Autoimmune diseases are chronic idiopathic disorders characterized by inflammatory responses. Cluster of differentiation 38 (CD38), a surface molecule with enzymatic and signalling capabilities, contributes to the regulation of NAD+ metabolism and mediates various intracellular pathways. Recent research has revealed the influence of the CD38 protein in the pathogenesis of autoimmune diseases. During inflammation, CD38 is involved in regulating biological processes such as cell recruitment, cell activation, cytokine and chemokine release, antigen presentation, and phagocytosis. Dysfunctional CD38 induces autoimmune diseases.

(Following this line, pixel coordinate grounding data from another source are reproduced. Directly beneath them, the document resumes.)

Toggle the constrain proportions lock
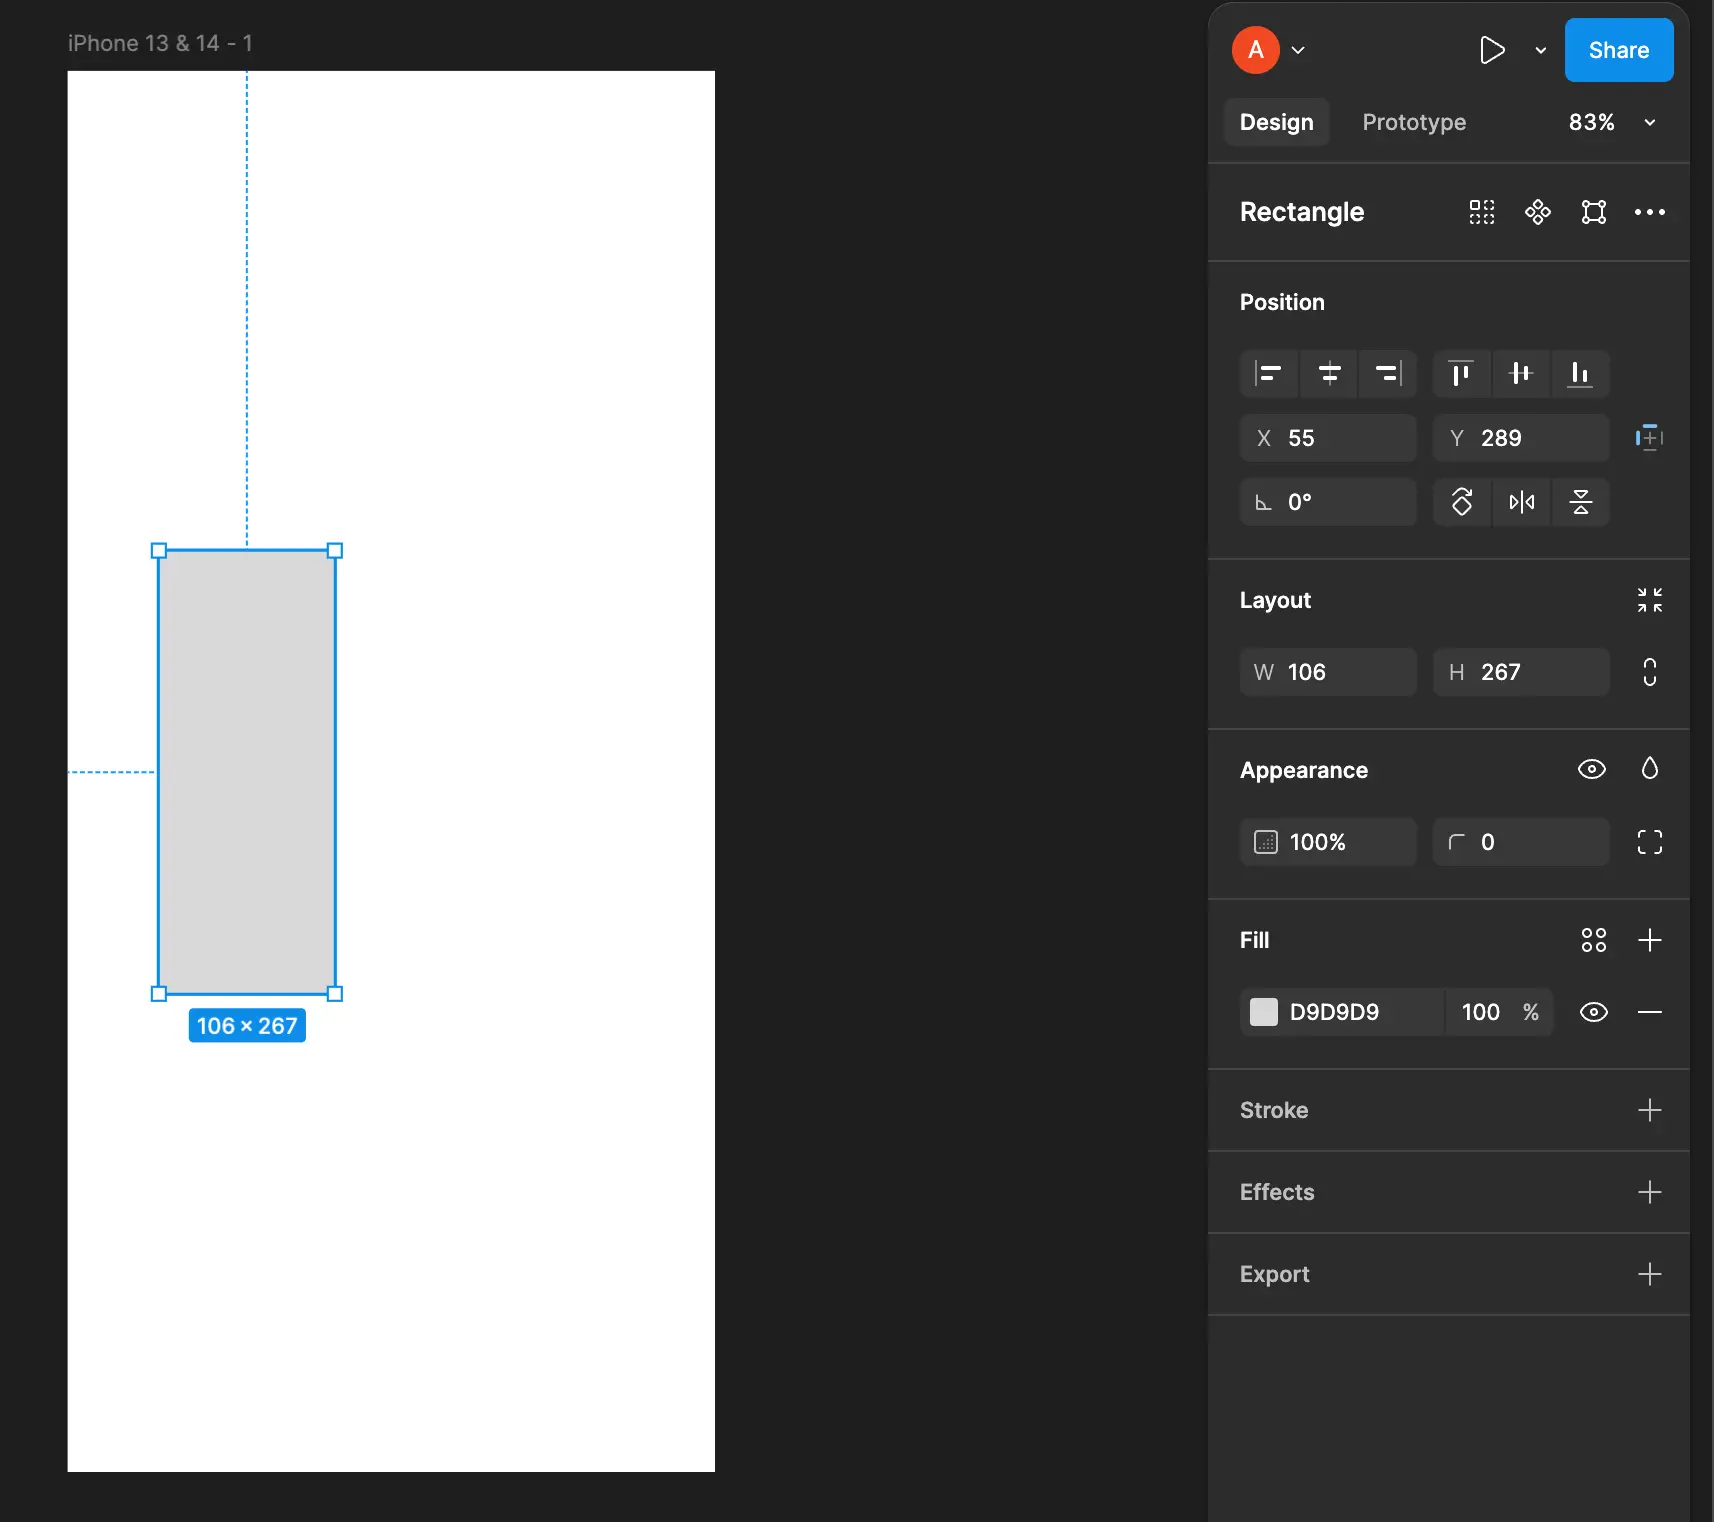Screen dimensions: 1714x1522 tap(1649, 672)
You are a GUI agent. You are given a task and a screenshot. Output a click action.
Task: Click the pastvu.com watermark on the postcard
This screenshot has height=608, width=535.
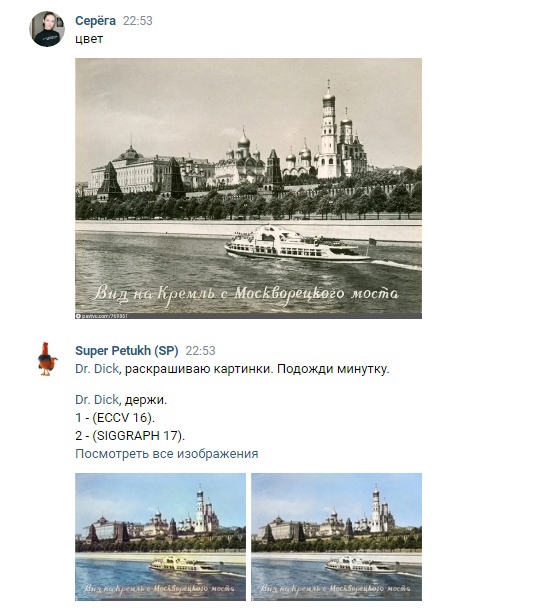[x=102, y=316]
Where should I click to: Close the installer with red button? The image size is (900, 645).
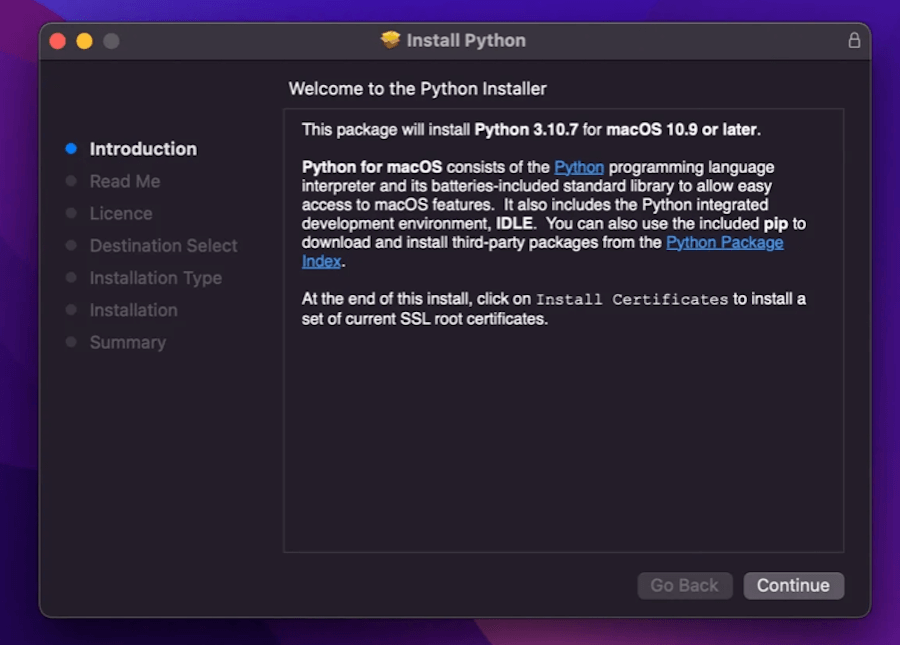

CD38 is expressed at low levels in various haematopoietic systems and tissues but exhibits elevated expression in multiple myeloma and plasma cells. CD38-targeted monoclonal antibodies with favourable therapeutic effects have been discovered, such as isatuximab, daratumumab, and mezagitamab. Although CD38-targeted antibodies were originally developed to eliminate malignant immune cells and inhibit their strong activation, these monoclonal antibodies can also inhibit autoantibodies production in autoimmune diseases. CD38 protein is a promising biomarker of autoimmune disease diagnosis and a potential therapeutic target for the treatment of autoimmune diseases. In this review article, we will focus on the latest findings on the involvement of CD38 in autoimmunity and autoimmune disease and assess the value of research and therapeutic application of CD38 in disease control.